* What is expected:
Copy the data below in full, exactly as it appears.

(Beginning of Source data)

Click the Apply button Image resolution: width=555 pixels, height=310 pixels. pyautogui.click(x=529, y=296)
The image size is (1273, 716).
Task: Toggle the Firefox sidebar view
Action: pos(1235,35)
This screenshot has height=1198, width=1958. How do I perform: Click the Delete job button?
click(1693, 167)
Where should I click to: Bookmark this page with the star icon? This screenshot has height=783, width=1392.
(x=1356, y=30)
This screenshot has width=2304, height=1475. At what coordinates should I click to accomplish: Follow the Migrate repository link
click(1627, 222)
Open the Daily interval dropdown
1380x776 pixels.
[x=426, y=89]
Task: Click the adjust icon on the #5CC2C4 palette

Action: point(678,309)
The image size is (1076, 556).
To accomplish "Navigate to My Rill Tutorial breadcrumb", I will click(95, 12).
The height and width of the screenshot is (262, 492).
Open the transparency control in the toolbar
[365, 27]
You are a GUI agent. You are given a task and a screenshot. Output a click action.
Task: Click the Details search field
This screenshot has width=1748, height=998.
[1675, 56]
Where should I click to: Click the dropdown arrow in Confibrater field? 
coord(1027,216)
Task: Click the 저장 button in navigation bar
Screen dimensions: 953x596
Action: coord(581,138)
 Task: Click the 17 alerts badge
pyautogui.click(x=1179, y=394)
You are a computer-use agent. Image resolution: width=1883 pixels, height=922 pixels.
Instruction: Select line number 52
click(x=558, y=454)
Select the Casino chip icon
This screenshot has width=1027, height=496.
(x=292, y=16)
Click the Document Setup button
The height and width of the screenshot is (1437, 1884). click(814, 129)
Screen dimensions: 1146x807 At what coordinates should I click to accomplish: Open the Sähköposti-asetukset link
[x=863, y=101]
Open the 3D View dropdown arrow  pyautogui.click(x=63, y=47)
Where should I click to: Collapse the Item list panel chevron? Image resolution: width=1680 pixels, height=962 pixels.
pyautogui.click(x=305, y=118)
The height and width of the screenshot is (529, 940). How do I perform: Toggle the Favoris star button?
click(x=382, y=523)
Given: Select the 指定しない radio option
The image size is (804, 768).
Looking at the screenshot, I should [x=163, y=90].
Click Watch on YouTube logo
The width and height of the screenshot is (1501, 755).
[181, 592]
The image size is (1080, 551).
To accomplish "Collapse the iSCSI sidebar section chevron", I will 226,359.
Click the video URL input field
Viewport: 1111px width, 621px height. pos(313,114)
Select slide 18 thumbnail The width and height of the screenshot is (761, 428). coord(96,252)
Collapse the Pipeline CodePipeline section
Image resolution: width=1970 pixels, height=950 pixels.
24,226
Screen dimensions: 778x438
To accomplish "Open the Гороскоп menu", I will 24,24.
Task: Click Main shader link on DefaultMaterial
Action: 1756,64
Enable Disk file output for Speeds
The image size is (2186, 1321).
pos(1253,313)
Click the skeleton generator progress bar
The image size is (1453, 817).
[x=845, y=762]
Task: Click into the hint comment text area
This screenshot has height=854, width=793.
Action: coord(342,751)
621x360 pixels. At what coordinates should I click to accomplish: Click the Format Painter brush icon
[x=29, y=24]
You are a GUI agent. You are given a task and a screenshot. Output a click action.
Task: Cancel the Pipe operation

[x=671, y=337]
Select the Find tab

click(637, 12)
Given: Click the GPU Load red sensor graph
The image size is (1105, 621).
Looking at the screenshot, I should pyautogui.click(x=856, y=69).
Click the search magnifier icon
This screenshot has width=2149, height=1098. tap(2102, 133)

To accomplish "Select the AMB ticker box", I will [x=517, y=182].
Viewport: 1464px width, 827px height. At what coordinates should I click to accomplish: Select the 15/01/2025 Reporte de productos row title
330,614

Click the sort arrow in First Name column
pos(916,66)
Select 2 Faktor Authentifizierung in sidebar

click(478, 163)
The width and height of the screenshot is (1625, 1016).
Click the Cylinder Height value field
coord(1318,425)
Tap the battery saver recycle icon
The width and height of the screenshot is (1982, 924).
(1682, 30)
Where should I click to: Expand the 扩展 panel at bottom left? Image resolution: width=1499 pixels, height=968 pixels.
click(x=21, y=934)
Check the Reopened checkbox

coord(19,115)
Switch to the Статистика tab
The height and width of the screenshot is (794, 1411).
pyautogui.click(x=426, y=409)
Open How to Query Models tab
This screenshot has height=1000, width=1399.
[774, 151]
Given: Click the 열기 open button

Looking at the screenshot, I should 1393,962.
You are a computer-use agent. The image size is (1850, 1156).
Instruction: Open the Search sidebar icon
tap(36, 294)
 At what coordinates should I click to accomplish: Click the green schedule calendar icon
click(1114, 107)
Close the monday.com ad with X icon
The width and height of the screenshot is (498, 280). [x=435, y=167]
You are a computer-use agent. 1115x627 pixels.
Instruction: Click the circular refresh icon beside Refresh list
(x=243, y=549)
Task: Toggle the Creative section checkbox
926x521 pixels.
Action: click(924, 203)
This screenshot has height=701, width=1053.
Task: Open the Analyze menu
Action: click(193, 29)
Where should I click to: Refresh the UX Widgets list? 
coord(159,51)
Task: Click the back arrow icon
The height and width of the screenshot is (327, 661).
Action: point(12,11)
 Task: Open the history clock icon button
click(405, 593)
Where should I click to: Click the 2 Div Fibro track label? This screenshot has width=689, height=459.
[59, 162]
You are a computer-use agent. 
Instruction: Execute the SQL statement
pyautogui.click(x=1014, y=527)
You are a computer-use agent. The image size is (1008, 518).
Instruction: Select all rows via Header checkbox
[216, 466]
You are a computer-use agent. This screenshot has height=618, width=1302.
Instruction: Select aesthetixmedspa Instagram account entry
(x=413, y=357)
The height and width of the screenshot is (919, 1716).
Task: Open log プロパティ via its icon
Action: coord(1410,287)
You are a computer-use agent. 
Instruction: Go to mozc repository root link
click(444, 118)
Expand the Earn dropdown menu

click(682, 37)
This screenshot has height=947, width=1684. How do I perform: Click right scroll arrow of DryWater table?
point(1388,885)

(End of Source data)

* Solution:
Click the Apply button Image resolution: width=555 pixels, height=310 pixels. pyautogui.click(x=529, y=296)
The image size is (1273, 716).
Task: Toggle the Firefox sidebar view
Action: pos(1235,35)
This screenshot has height=1198, width=1958. How do I perform: Click the Delete job button?
click(1693, 167)
Where should I click to: Bookmark this page with the star icon? This screenshot has height=783, width=1392.
(x=1356, y=30)
This screenshot has width=2304, height=1475. At what coordinates should I click to accomplish: Follow the Migrate repository link
click(1627, 222)
Open the Daily interval dropdown
1380x776 pixels.
[x=426, y=89]
Task: Click the adjust icon on the #5CC2C4 palette

Action: point(678,309)
The image size is (1076, 556).
To accomplish "Navigate to My Rill Tutorial breadcrumb", I will click(95, 12).
The height and width of the screenshot is (262, 492).
Open the transparency control in the toolbar
[365, 27]
You are a GUI agent. You are given a task and a screenshot. Output a click action.
Task: Click the Details search field
This screenshot has width=1748, height=998.
[1675, 56]
Where should I click to: Click the dropdown arrow in Confibrater field? 
coord(1027,216)
Task: Click the 저장 button in navigation bar
Screen dimensions: 953x596
Action: coord(581,138)
 Task: Click the 17 alerts badge
pyautogui.click(x=1179, y=394)
You are a computer-use agent. Image resolution: width=1883 pixels, height=922 pixels.
Instruction: Select line number 52
click(x=558, y=454)
Select the Casino chip icon
This screenshot has width=1027, height=496.
(x=292, y=16)
Click the Document Setup button
The height and width of the screenshot is (1437, 1884). click(814, 129)
Screen dimensions: 1146x807 At what coordinates should I click to accomplish: Open the Sähköposti-asetukset link
[x=863, y=101]
Open the 3D View dropdown arrow  pyautogui.click(x=63, y=47)
Where should I click to: Collapse the Item list panel chevron? Image resolution: width=1680 pixels, height=962 pixels.
pyautogui.click(x=305, y=118)
The height and width of the screenshot is (529, 940). How do I perform: Toggle the Favoris star button?
click(x=382, y=523)
Given: Select the 指定しない radio option
The image size is (804, 768).
Looking at the screenshot, I should [x=163, y=90].
Click Watch on YouTube logo
The width and height of the screenshot is (1501, 755).
[181, 592]
The image size is (1080, 551).
To accomplish "Collapse the iSCSI sidebar section chevron", I will 226,359.
Click the video URL input field
Viewport: 1111px width, 621px height. pos(313,114)
Select slide 18 thumbnail The width and height of the screenshot is (761, 428). coord(96,252)
Collapse the Pipeline CodePipeline section
Image resolution: width=1970 pixels, height=950 pixels.
24,226
Screen dimensions: 778x438
To accomplish "Open the Гороскоп menu", I will 24,24.
Task: Click Main shader link on DefaultMaterial
Action: 1756,64
Enable Disk file output for Speeds
The image size is (2186, 1321).
pos(1253,313)
Click the skeleton generator progress bar
The image size is (1453, 817).
[x=845, y=762]
Task: Click into the hint comment text area
This screenshot has height=854, width=793.
Action: coord(342,751)
621x360 pixels. At what coordinates should I click to accomplish: Click the Format Painter brush icon
[x=29, y=24]
You are a GUI agent. You are given a task and a screenshot. Output a click action.
Task: Cancel the Pipe operation

[x=671, y=337]
Select the Find tab

click(637, 12)
Given: Click the GPU Load red sensor graph
The image size is (1105, 621).
Looking at the screenshot, I should pyautogui.click(x=856, y=69).
Click the search magnifier icon
This screenshot has width=2149, height=1098. tap(2102, 133)

To accomplish "Select the AMB ticker box", I will [x=517, y=182].
Viewport: 1464px width, 827px height. At what coordinates should I click to accomplish: Select the 15/01/2025 Reporte de productos row title
330,614

Click the sort arrow in First Name column
pos(916,66)
Select 2 Faktor Authentifizierung in sidebar

click(478, 163)
The width and height of the screenshot is (1625, 1016).
Click the Cylinder Height value field
coord(1318,425)
Tap the battery saver recycle icon
The width and height of the screenshot is (1982, 924).
(1682, 30)
Where should I click to: Expand the 扩展 panel at bottom left? Image resolution: width=1499 pixels, height=968 pixels.
click(x=21, y=934)
Check the Reopened checkbox

coord(19,115)
Switch to the Статистика tab
The height and width of the screenshot is (794, 1411).
pyautogui.click(x=426, y=409)
Open How to Query Models tab
This screenshot has height=1000, width=1399.
[774, 151]
Given: Click the 열기 open button

Looking at the screenshot, I should 1393,962.
You are a computer-use agent. The image size is (1850, 1156).
Instruction: Open the Search sidebar icon
tap(36, 294)
 At what coordinates should I click to accomplish: Click the green schedule calendar icon
click(1114, 107)
Close the monday.com ad with X icon
The width and height of the screenshot is (498, 280). [x=435, y=167]
You are a computer-use agent. 1115x627 pixels.
Instruction: Click the circular refresh icon beside Refresh list
(x=243, y=549)
Task: Toggle the Creative section checkbox
926x521 pixels.
Action: click(924, 203)
This screenshot has height=701, width=1053.
Task: Open the Analyze menu
Action: click(193, 29)
Where should I click to: Refresh the UX Widgets list? 
coord(159,51)
Task: Click the back arrow icon
The height and width of the screenshot is (327, 661).
Action: point(12,11)
 Task: Open the history clock icon button
click(405, 593)
Where should I click to: Click the 2 Div Fibro track label? This screenshot has width=689, height=459.
[59, 162]
You are a computer-use agent. 
Instruction: Execute the SQL statement
pyautogui.click(x=1014, y=527)
You are a computer-use agent. The image size is (1008, 518).
Instruction: Select all rows via Header checkbox
[216, 466]
You are a computer-use agent. This screenshot has height=618, width=1302.
Instruction: Select aesthetixmedspa Instagram account entry
(x=413, y=357)
The height and width of the screenshot is (919, 1716).
Task: Open log プロパティ via its icon
Action: coord(1410,287)
You are a computer-use agent. 
Instruction: Go to mozc repository root link
click(444, 118)
Expand the Earn dropdown menu

click(682, 37)
This screenshot has height=947, width=1684. How do I perform: Click right scroll arrow of DryWater table?
point(1388,885)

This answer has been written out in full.